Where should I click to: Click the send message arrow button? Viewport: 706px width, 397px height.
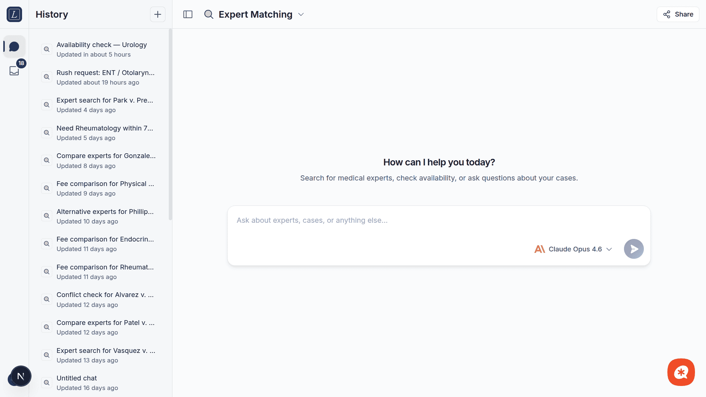634,249
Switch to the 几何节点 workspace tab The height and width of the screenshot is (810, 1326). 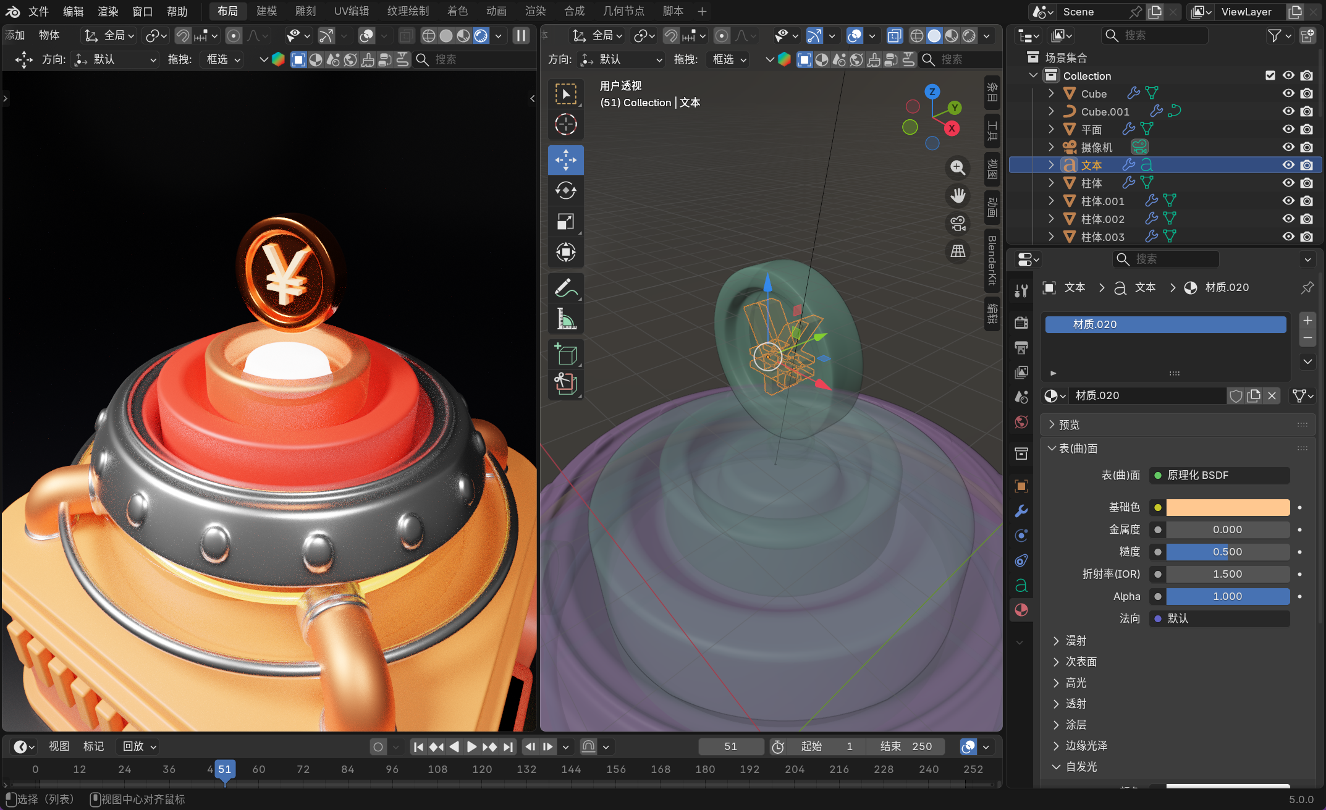pos(623,11)
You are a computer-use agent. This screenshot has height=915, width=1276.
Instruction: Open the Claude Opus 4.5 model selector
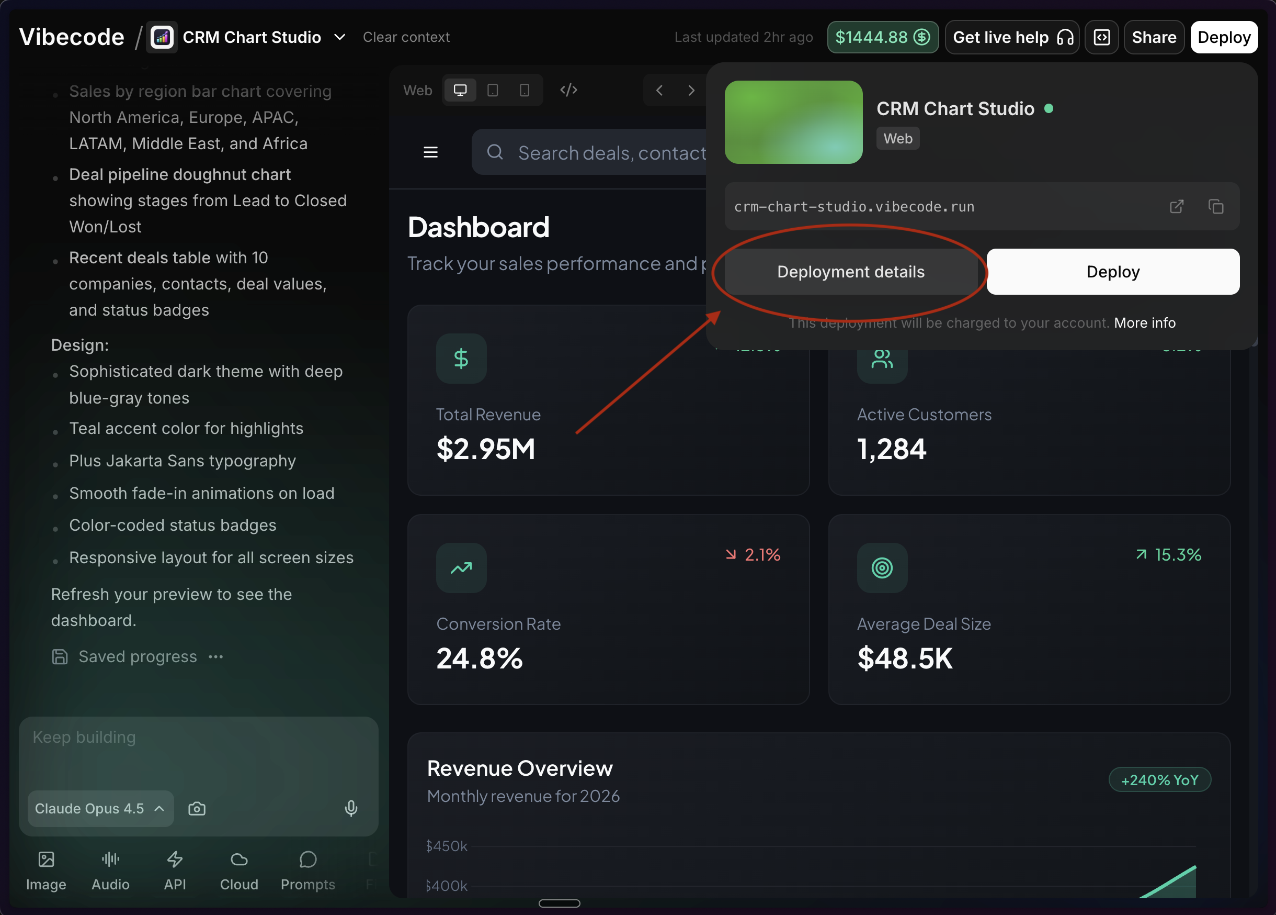pos(100,809)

» **Instructions to follow**: Only an exact copy of the lines from the one with "Instruction: Open the" through the last line of the data above is wanted, and no pictures.

» **Response for this exercise**:
Instruction: Open the Claude Opus 4.5 model selector
pos(100,809)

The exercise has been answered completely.